- Type: Military decoration for bravery
- Awarded for: Exceptional bravery in great danger
- Country: South Africa
- Presented by: the President
- Eligibility: Umkhonto we Sizwe cadres
- Post-nominals: SBG
- Campaign(s): The "struggle"
- Status: Discontinued in 2003
- Established: 1996
- Ribbon bar

MK 1996 & SANDF post-2002 orders of wear
- Next (higher): SANDF precedence: Gold Star for Bravery;
- Next (lower): MK succession: Star for Bravery in Silver; SANDF succession: Nkwe ya Gauta;

= Star for Bravery in Gold =

The Star for Bravery in Gold, post-nominal letters SBG, was instituted by the President of the Republic of South Africa in April 1996. It was awarded to veteran cadres of Umkhonto we Sizwe, the military wing of the African National Congress, who have distinguished themselves during the "struggle" by performing acts of exceptional bravery in great danger.

==Umkhonto we Sizwe==
Umkhonto we Sizwe, abbreviated as MK, "Spear of the Nation" in Zulu, was the para-military wing of the African National Congress (ANC). It was established on 16 December 1961 to wage an armed "struggle" against the Nationalist government inside South Africa. On 27 April 1994, Umkhonto we Sizwe was amalgamated with six other military forces into the South African National Defence Force (SANDF).

==Institution==
The Star for Bravery in Gold, post-nominal letters SBG, was instituted by the President of South Africa in April 1996. It is the senior award of a set of three decorations for bravery, along with the Star for Bravery in Silver and the Conspicuous Leadership Star.

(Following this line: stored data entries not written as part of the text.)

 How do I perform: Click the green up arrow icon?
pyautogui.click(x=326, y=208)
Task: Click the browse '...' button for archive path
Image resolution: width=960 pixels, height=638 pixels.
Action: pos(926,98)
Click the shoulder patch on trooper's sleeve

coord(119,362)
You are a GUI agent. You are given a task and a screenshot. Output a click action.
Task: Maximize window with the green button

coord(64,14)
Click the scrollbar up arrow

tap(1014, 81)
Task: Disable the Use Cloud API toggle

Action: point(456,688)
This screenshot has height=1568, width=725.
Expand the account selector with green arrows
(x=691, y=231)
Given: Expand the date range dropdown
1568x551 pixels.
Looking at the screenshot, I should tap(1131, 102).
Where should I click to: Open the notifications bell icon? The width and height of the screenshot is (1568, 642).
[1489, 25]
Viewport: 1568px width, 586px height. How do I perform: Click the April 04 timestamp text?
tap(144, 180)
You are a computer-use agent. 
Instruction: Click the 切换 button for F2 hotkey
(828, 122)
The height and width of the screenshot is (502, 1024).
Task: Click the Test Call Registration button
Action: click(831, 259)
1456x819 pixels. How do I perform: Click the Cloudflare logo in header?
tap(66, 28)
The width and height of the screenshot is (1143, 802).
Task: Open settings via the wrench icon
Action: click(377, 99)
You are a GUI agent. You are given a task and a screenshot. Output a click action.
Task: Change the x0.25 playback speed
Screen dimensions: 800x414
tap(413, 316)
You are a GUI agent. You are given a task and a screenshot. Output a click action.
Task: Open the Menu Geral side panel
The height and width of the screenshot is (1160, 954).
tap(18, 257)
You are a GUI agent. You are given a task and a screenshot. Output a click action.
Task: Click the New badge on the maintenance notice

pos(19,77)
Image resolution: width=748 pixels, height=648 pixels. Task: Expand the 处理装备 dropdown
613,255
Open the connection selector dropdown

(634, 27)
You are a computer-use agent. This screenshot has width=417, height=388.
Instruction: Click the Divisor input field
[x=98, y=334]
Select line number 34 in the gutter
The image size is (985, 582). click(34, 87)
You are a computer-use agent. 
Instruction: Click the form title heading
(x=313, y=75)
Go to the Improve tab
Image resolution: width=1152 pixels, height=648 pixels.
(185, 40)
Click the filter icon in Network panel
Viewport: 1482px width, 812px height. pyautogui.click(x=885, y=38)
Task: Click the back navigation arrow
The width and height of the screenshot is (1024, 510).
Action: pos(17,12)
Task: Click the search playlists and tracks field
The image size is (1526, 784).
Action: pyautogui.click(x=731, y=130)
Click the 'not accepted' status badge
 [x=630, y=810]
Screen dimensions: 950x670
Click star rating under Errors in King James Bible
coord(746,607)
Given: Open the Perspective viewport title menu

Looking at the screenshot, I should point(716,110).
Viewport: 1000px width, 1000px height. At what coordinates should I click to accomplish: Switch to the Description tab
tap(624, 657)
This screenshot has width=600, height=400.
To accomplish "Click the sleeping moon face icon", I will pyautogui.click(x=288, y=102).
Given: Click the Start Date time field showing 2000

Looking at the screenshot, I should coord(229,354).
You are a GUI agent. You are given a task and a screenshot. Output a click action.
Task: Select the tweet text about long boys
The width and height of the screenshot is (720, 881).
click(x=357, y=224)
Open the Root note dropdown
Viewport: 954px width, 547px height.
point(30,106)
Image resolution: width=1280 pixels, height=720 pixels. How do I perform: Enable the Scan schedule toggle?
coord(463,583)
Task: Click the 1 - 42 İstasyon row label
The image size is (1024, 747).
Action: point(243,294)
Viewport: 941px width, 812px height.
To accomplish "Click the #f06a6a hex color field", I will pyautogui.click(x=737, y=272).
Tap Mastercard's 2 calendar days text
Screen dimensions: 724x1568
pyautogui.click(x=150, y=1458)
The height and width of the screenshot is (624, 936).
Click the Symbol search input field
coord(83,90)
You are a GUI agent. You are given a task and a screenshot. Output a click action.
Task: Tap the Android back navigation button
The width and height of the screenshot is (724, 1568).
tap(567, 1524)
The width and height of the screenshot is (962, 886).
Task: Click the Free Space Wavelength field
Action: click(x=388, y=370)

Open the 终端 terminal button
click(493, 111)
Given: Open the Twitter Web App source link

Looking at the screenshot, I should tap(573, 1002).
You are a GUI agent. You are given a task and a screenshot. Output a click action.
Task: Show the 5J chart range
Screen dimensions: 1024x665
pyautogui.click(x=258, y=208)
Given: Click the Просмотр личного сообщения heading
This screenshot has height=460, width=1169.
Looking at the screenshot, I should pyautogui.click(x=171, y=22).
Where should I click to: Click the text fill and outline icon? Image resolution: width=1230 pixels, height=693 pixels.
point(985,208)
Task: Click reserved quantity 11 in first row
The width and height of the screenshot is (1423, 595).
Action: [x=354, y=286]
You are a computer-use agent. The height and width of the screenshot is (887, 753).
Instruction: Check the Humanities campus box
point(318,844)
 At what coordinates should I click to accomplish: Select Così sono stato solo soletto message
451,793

Umkhonto we Sizwe's military decorations and medals were modeled on those of the South African Defence Force and these three decorations are the approximate equivalents of, respectively, the Honoris Crux Gold, the Honoris Crux (1975) and the Pro Virtute Decoration.

==Award criteria==
The decoration could be awarded to veteran cadres of Umkhonto we Sizwe who had distinguished themselves during the "struggle" by performing acts of exceptional bravery in great danger.

==Order of wear==

The position of the Star for Bravery in Gold in the official military and national orders of precedence was revised upon the institution of a new set of honours on 27 April 2003.

- Umkhonto we Sizwe

- Official MK order of precedence:
  - Succeeded by the Star for Bravery in Silver (SBS).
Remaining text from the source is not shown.